Problem to work on »
Copy the entries below word for word, minus the pictures.

Extracted data »
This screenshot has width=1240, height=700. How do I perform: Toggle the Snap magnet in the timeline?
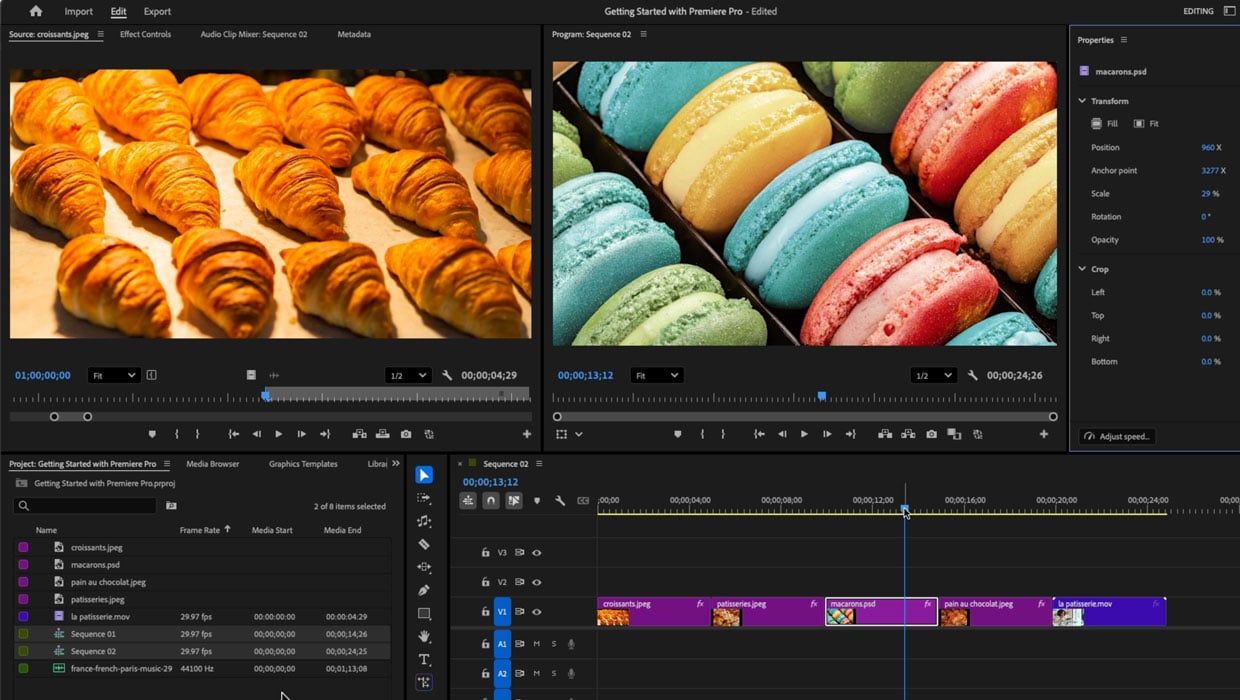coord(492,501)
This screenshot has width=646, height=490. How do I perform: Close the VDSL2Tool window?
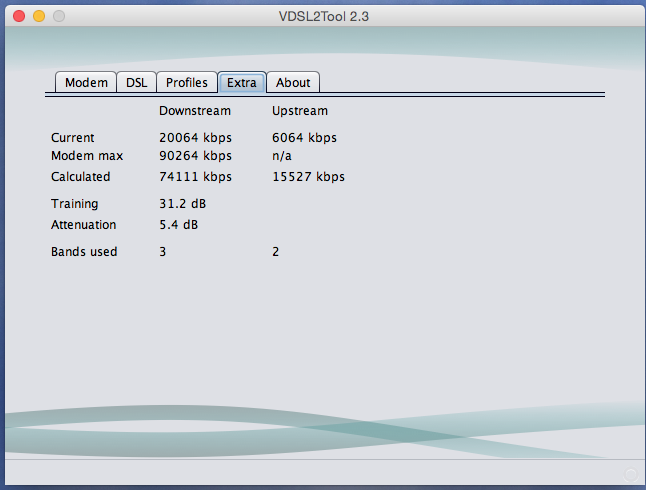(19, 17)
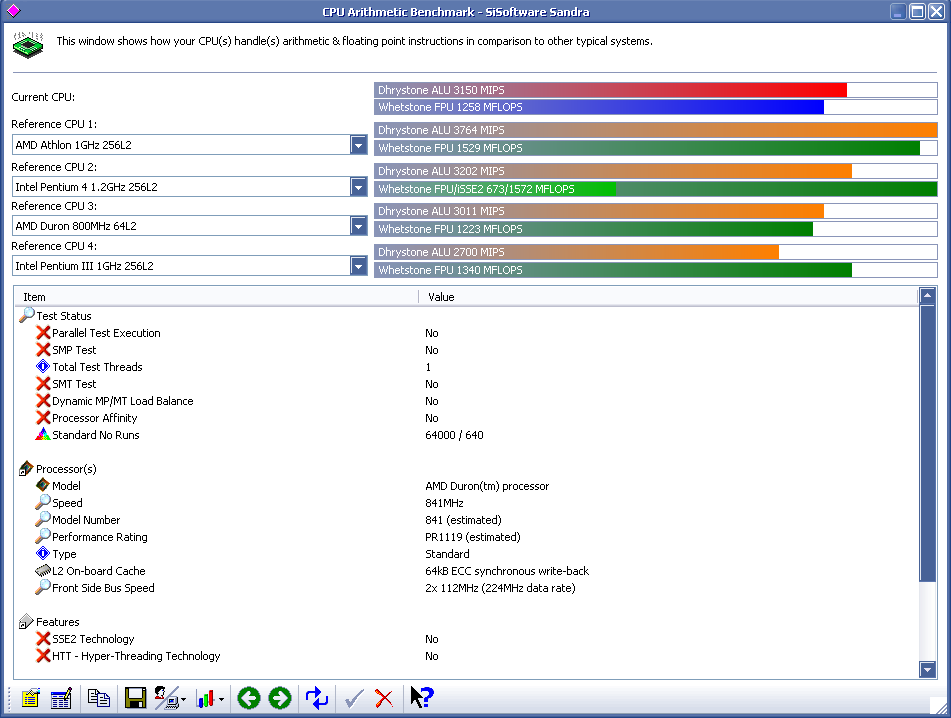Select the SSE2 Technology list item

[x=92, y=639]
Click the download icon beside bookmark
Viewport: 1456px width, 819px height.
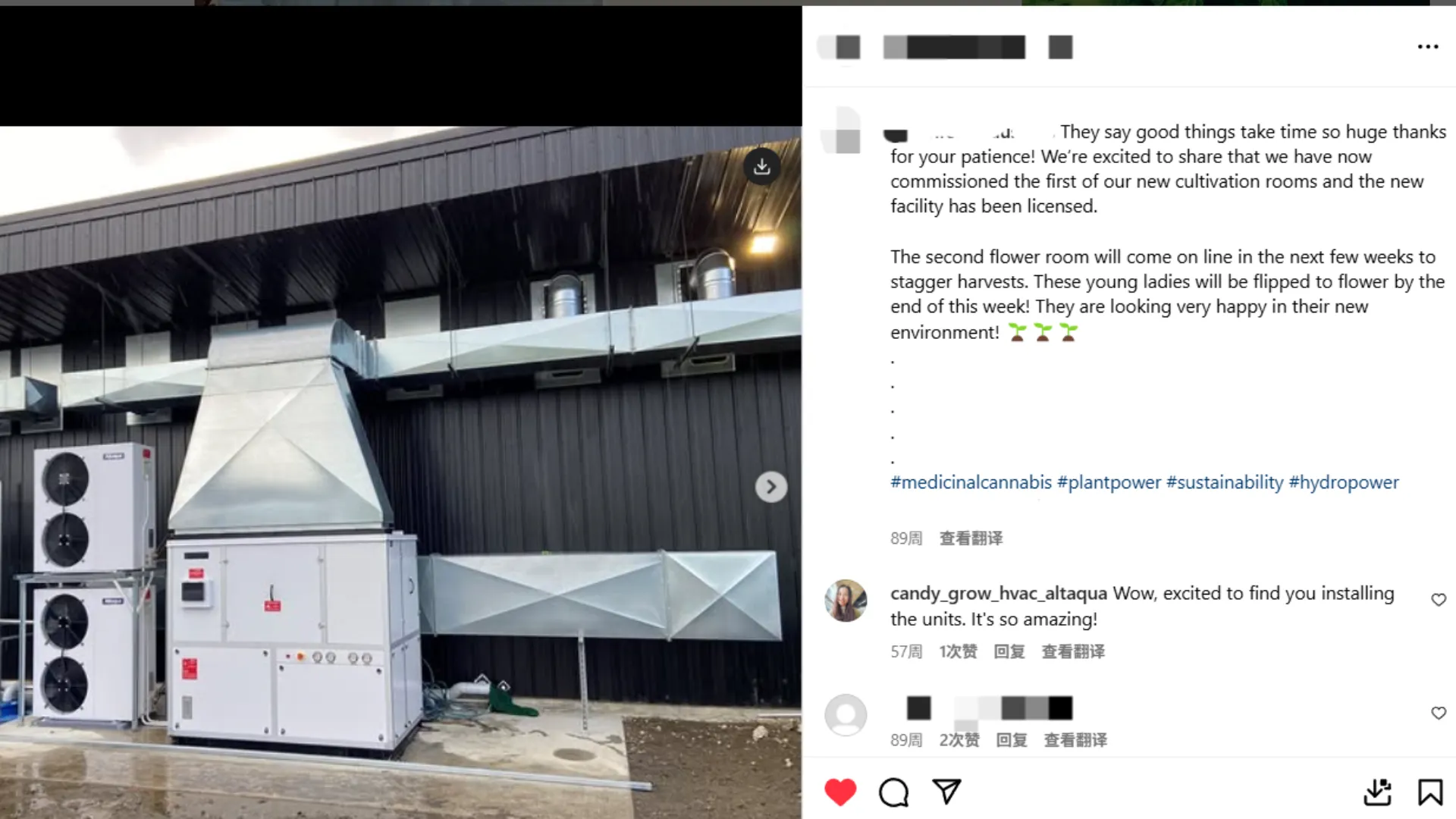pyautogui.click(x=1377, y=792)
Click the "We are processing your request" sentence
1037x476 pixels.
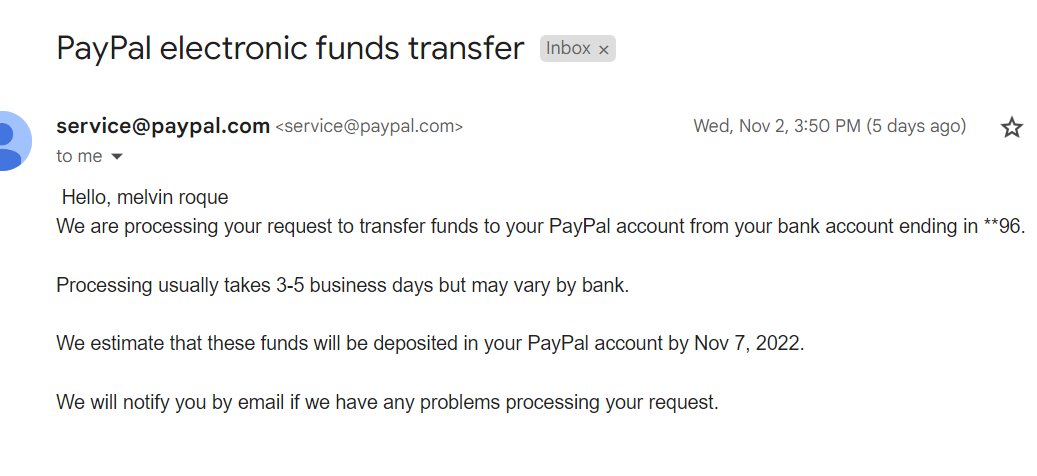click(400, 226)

Task response »
This screenshot has width=1240, height=700. How do I perform: Toggle the Snap magnet in the timeline?
coord(492,501)
This screenshot has width=646, height=490. How do I perform: Close the VDSL2Tool window?
(19, 17)
Select the SSE2 Technology list item

[x=92, y=639]
Click the download icon beside bookmark
Viewport: 1456px width, 819px height.
pyautogui.click(x=1377, y=792)
Click the "We are processing your request" sentence
1037x476 pixels.
click(400, 226)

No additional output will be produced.